Deutsche Bahn AG established the Gleis 17 memorial in the Grunewald Station in Berlin to commemorate the deportation of many Jewish people during the Holocaust between 1941 and 1945. Deutsche Reichsbahn played a crucial role in the transportation of Jews to ghettos, concentration camps and extermination camps. Without the service of the railway, supported by Deutsche Reichsbahn the implementation of evicting the Jewish population would not have been able to take place.

 

The reunified railway service was unable to circumvent the memory of its involvement in the Shoah and to memorialise the tragic part the company played during the Nazi era. The Gleis 17 monument was erected to pay tribute to the hundreds and thousands of Jewish people who perished as a result of the deportation to concentration camps under the National Socialist regime.

Hirsh, Lorch and Wandel were the selected team of architects who designed the memorial. It is composed of 186 cast steel objects arranged in chronological order and engraved into the platform edge is a date of a transport, the number of deportees, the point of departure and the final destination, usually a concentration or extermination camp. The memorial is an amalgamation of statistical and documentary evidence, through the figures of the mass deportations, and as a creative parameter demonstrating a rustic, derelict railway track illustrating decay and resulting vegetation growth where there once was a fully operating transport network. Gleis 17 aims to form a structural connection between memory and oblivion. It illustrates the dichotomy between railway tracks as a dynamic object and the stillness of it being derelict; the contrast between the current emptiness in comparison to the masses of people whose ill-fate was decided at this junction. It highlights the histories of violence in an everyday setting and the visual display of what used to occur creates sensory geographies as it inflicts emotions on people who were previously disconnected from the Shoah's history.
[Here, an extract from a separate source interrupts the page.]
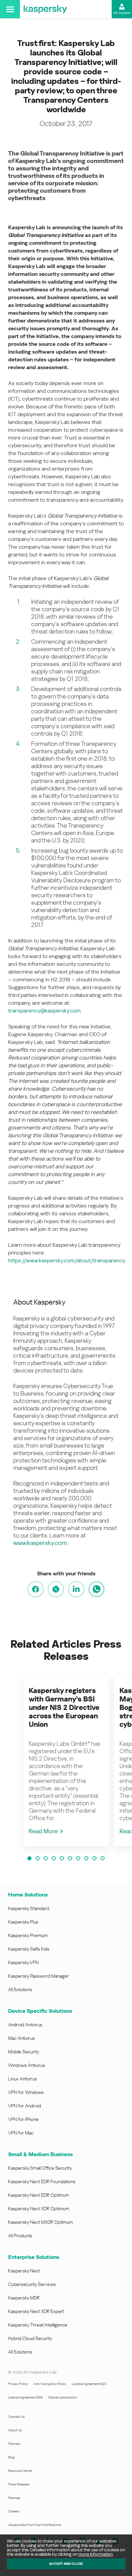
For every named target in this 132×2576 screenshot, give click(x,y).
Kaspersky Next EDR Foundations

Trains are often associated with journeys, movements, beginnings and endings and the static scene inflicts an emotive reaction that the journey for millions of innocent people was their final destination, to a concentration camp.

"I felt really solemn walking up and down the walkway looking at the dates and number of people deported. The memorial is simple yet so beautiful." 

 

"The overall design evoked deep feelings to those who walk beside the Deutsche Reichsbahn railroad tracks that witnessed such a terrible time in humankind’s history."